財部剣人の館『マーメイド クロニクルズ』「第一部」幻冬舎より出版中!「第二部」朝日出版社より刊行!

(旧:アヴァンの物語の館)ギリシア神話的世界観で人魚ナオミとヴァンパイアのマクミラが魔性たちと戦うファンタジー的SF小説

マーメイド クロニクルズ 第二部 第6章−3 リギスの唄(再編集版)

2020-10-02 00:00:00 | 私が作家・芸術家・芸人

 レイモンドが猿の敏捷さで巨木の陰から飛び出すと、両肩に備え付けられたレーザーガンから白光を発射する。
 ドルガの羽に黒く小さな穴がうがたれて煙を上げるが、蚊にかまれたほどの痛みも感じない。面倒くさそうに腕を振ると、小さな竜巻がレイモンドを襲う。
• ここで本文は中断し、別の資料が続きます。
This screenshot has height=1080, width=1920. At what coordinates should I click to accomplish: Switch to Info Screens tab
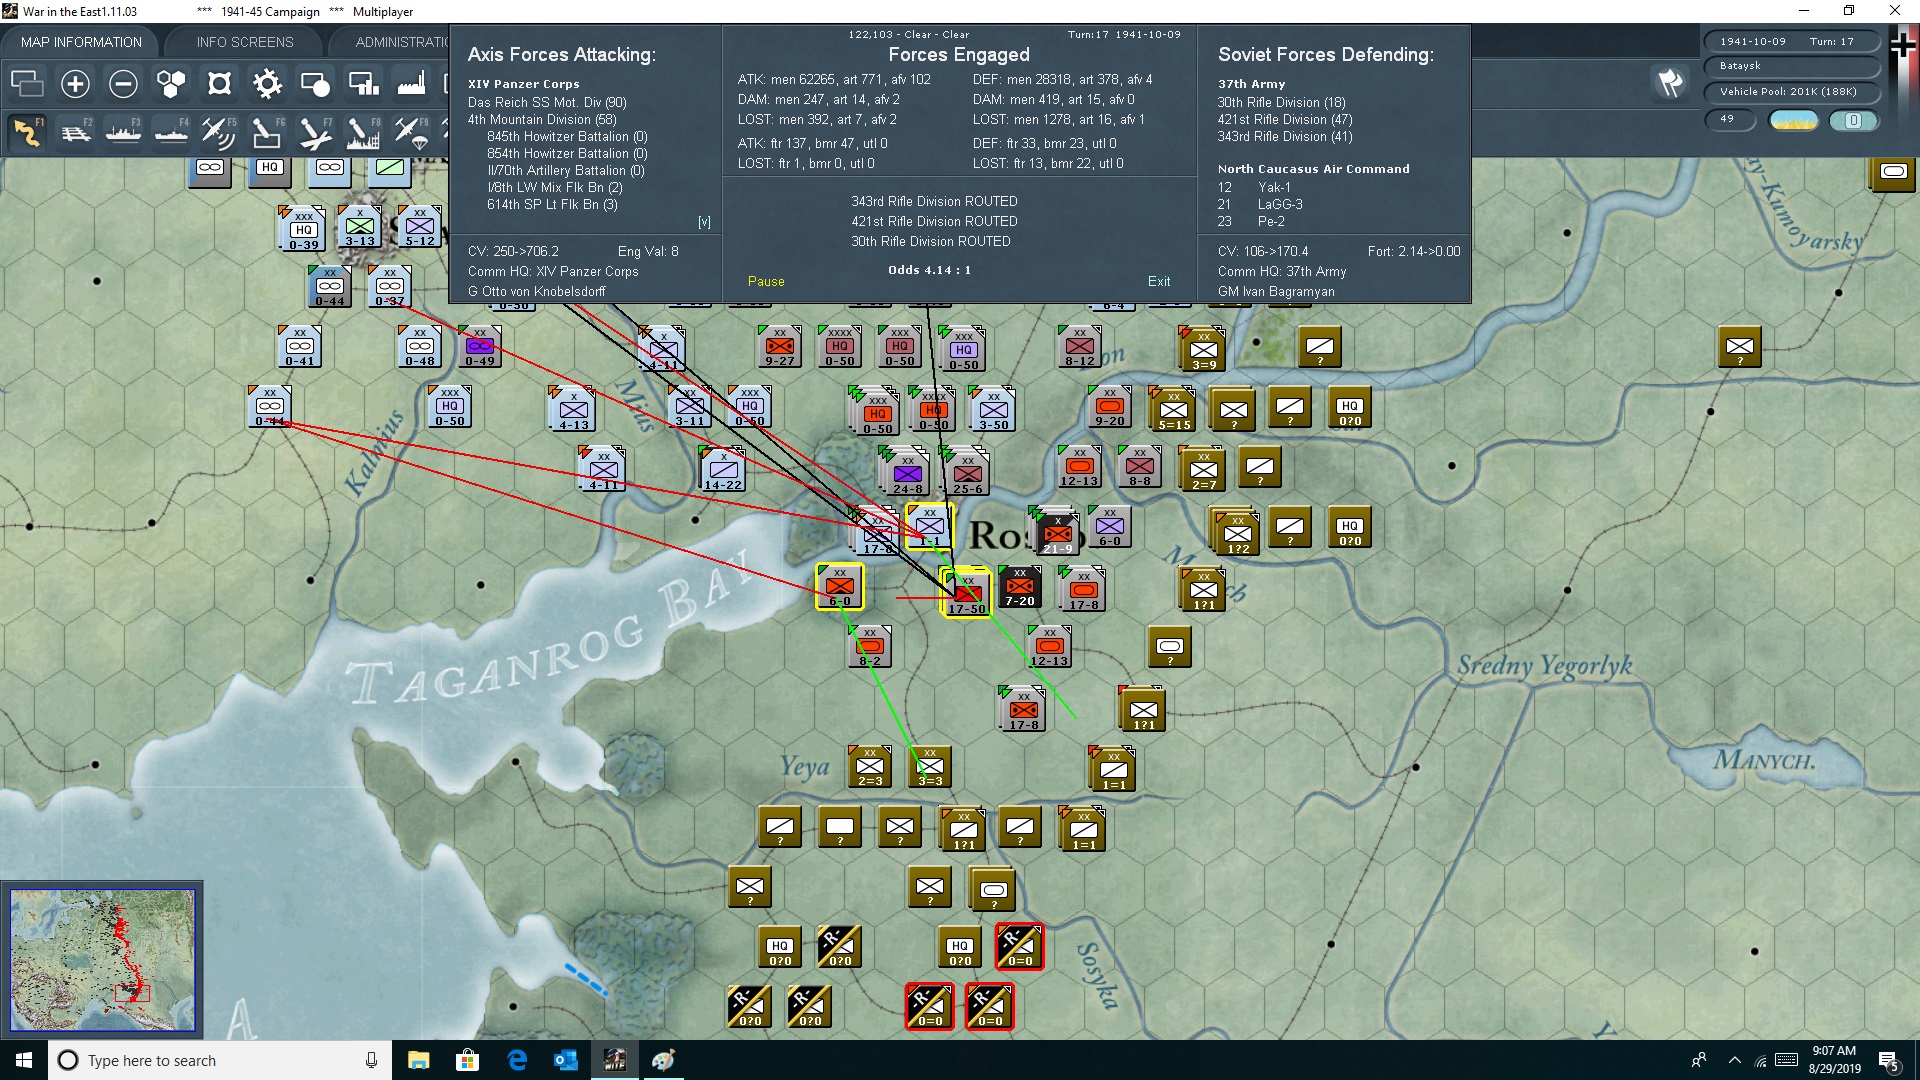[245, 42]
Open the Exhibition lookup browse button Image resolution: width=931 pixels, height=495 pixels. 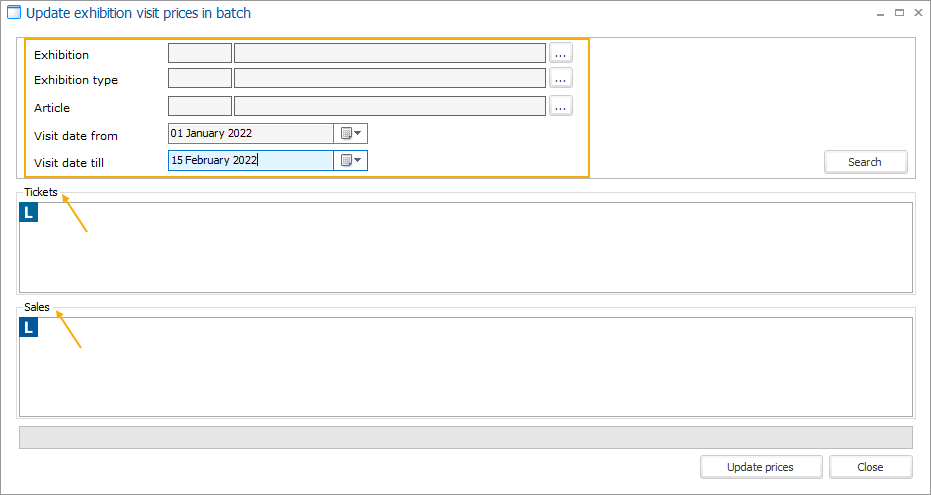pos(560,53)
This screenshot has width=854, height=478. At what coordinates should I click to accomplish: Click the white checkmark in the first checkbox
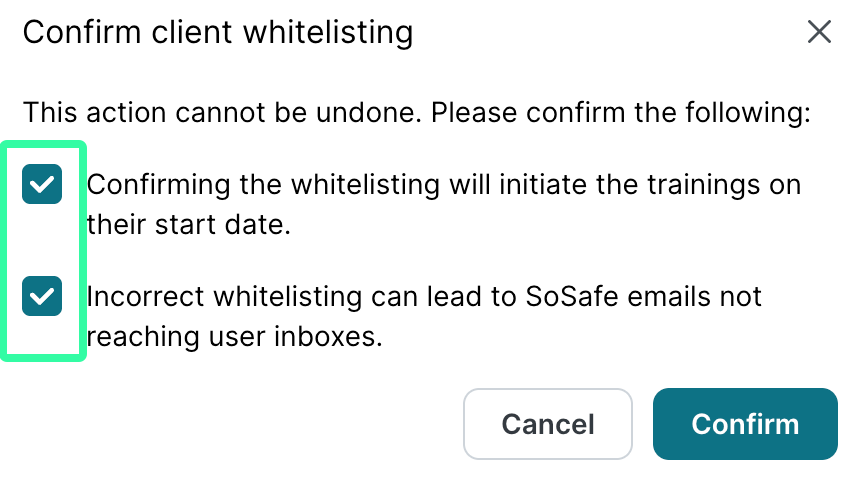(42, 184)
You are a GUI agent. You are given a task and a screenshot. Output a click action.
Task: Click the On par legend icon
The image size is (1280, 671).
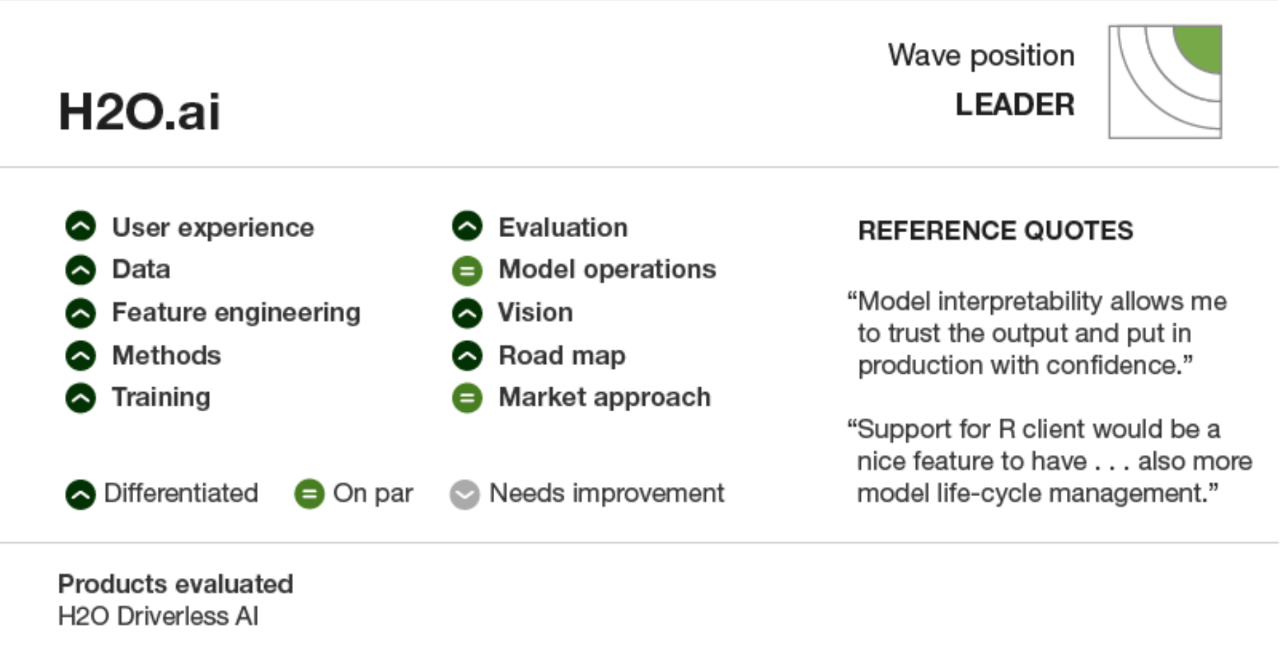[x=309, y=494]
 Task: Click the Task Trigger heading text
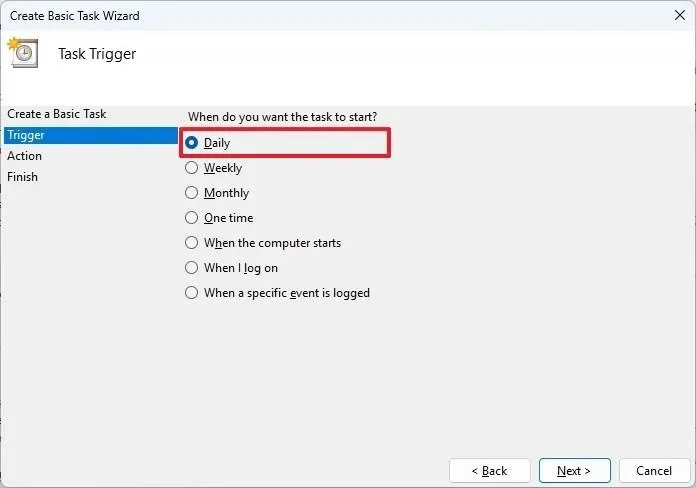[x=97, y=54]
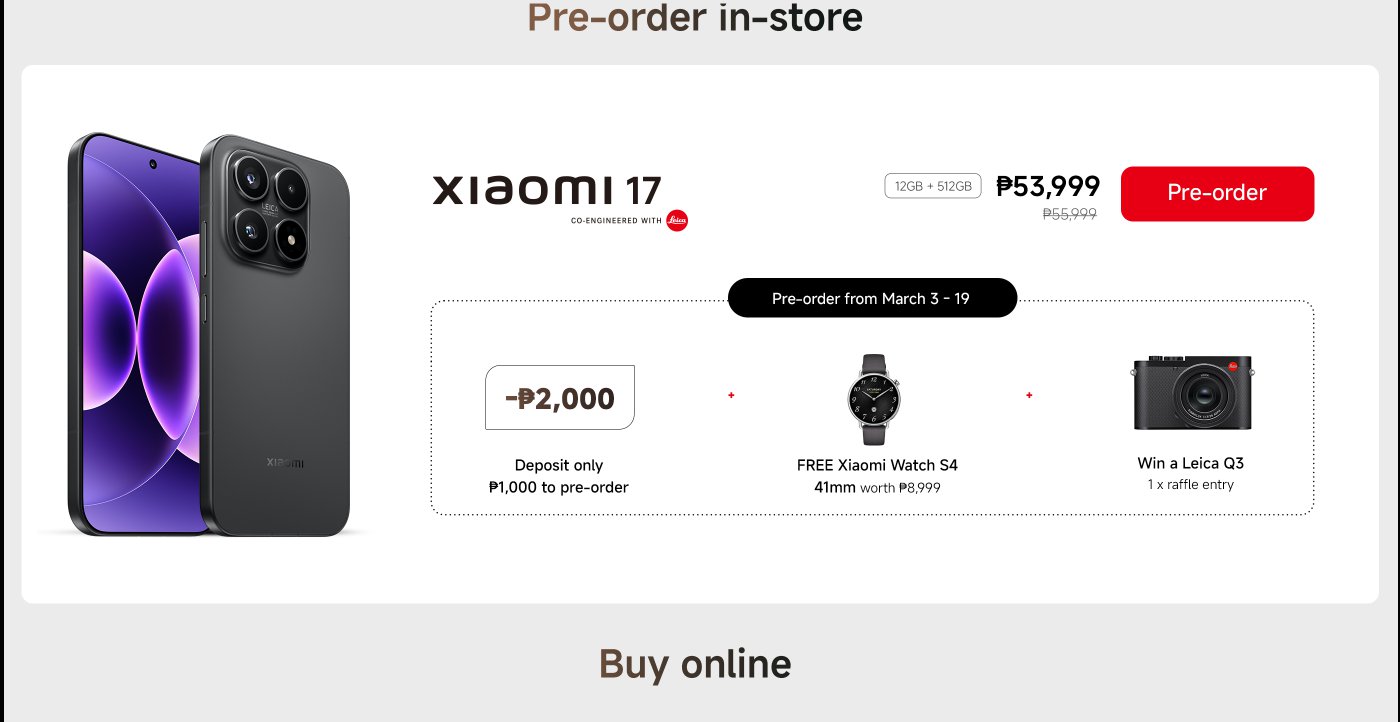
Task: Expand the Win a Leica Q3 raffle details
Action: [x=1191, y=463]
ドルガの瞳が輝くとレーザーガンが竜巻にあっさり爆破されて、身体が次々と異次元空間に持って行かれる。
 サムソンが筋肉のかたまりの身体から雄叫びを上げると、胸のフルオート・マシンガンがメギリヌに放縦を開始する。
 銃弾が当たっても、メギリヌは表情一つ変えない。いつの間にか、手中に数百発の銃弾が握られている。彼女が息を吹きかけると銃弾が凍りつく。
 次の瞬間、投げつけられた銃弾を受けたサムソンが凍りつき崩れ落ちる。サムソンはゾンビ能力を発揮することもなく粉々に砕け散った。
 ゴーレムは、最も悲惨な運命をたどった。
「皆、ちょっと目をつぶっておいて」ライムが言った瞬間、蛇姫メデゥーサに変化して一睨みされると、攻撃もできずに石に変えられてしまった。
 リギスが唄い出す。

 ラララ、それはまるで一片の冗句のように
 現れて消えていったはかない夢
 竜巻に消えたレイモンドの魂はどこへ行ったの
 氷の弾丸に命を落としたサムソンの魂は
 凍えて砕けちる運命だったのか
 ゴーレムの魂は何が起こったかさえ知らず
 ただ話すこともできずたたずむのみ
 だけど一番愚かなのはマッドとかいう奴
 美しくもなく、強くもなく、悲しくさえない
 ただこっけいなだけの戦士を作ることに血道を上げる
 ラララ、それはまるで一片の冗句のように
 目の前に現れては消えていったはかない企て
 だから一番みじめなのはマッドとかいう男
 楽しくもなく、賢くもなく、考える価値さえない



 自慢の兵士たちが玉砕して、マッドは、なんたることじゃとつぶやいている。死角にいたために、ライムの凶眼を見ずにすんだ幸運には気づいていない。
 ドルガが言う。「それはこっちのセリフ。これではマクミラと闘いをかまえる前の腕ならしどころか、準備運動にもなりはしない」
 メギリヌが応じる。「さっさとこんなところは、おさらばしよう。マッドとやら、アポロノミカンをおとなしく差し出すなら命だけは助けてやろう」
 セリフを聞いたマッドが、苦しみだす。
「マクミラ! アポロノミカン?  ウッ、頭が痛い・・・・・・」
 マッドの顔がゆがんだ瞬間、ニヤリと笑うとぴょんと逆立ちをした。